-- Do this --
Retype the rows below word for word, leaving out the pictures.

-- Raw records --
※
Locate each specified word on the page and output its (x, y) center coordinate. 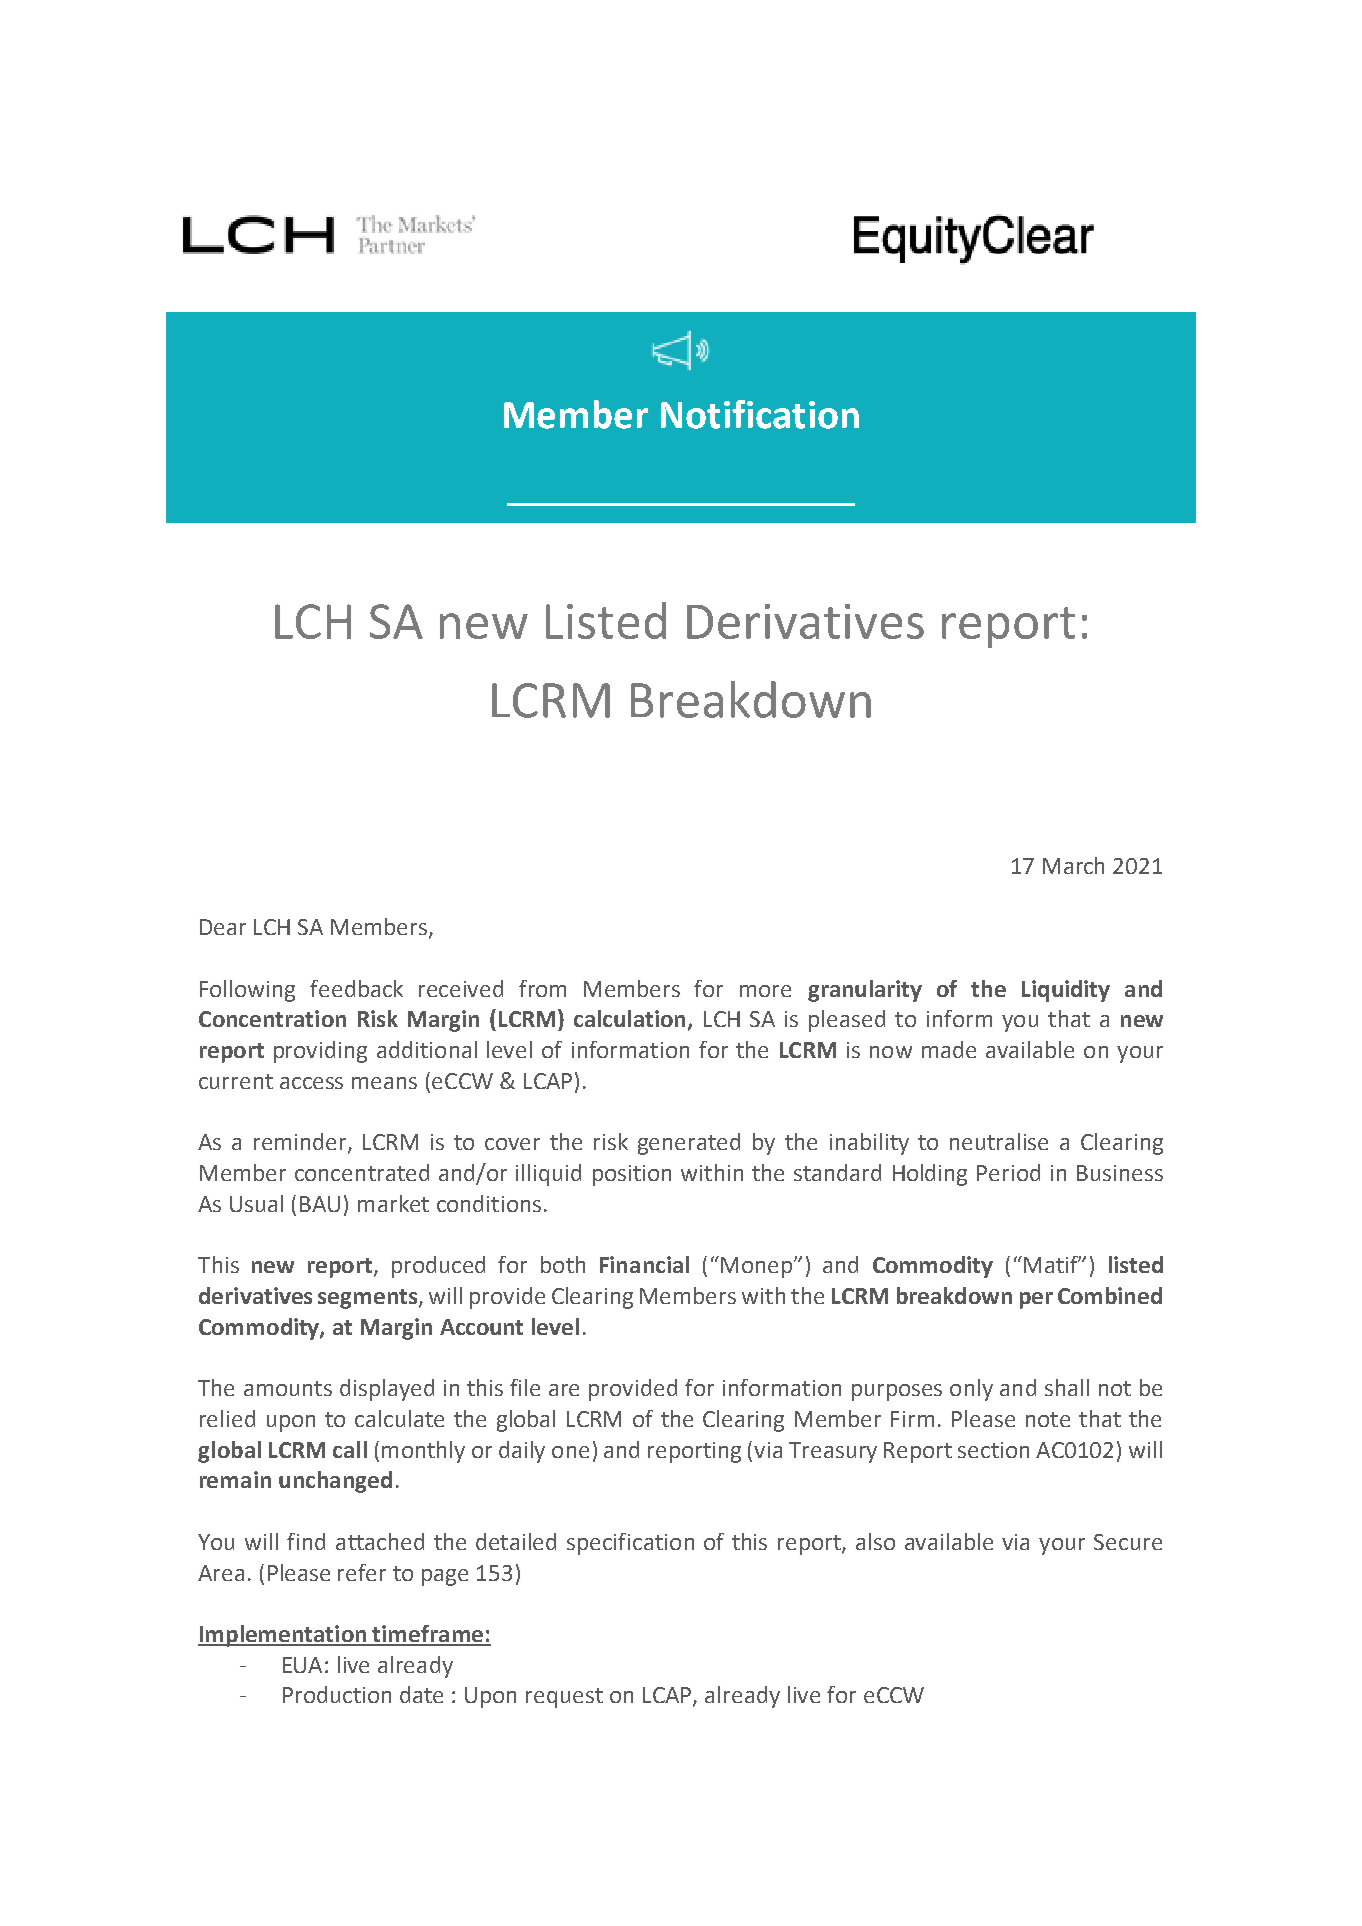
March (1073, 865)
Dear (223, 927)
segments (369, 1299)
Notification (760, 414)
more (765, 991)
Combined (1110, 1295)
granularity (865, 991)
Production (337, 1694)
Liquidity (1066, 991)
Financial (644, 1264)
※
-- Task solution --
Locate each specified word on the page and output its (x, y) center coordinate. 
March (1073, 865)
Dear (223, 927)
segments (369, 1299)
Notification (760, 414)
more (765, 991)
Combined (1110, 1295)
granularity (865, 991)
Production (337, 1694)
Liquidity (1066, 991)
Financial (644, 1264)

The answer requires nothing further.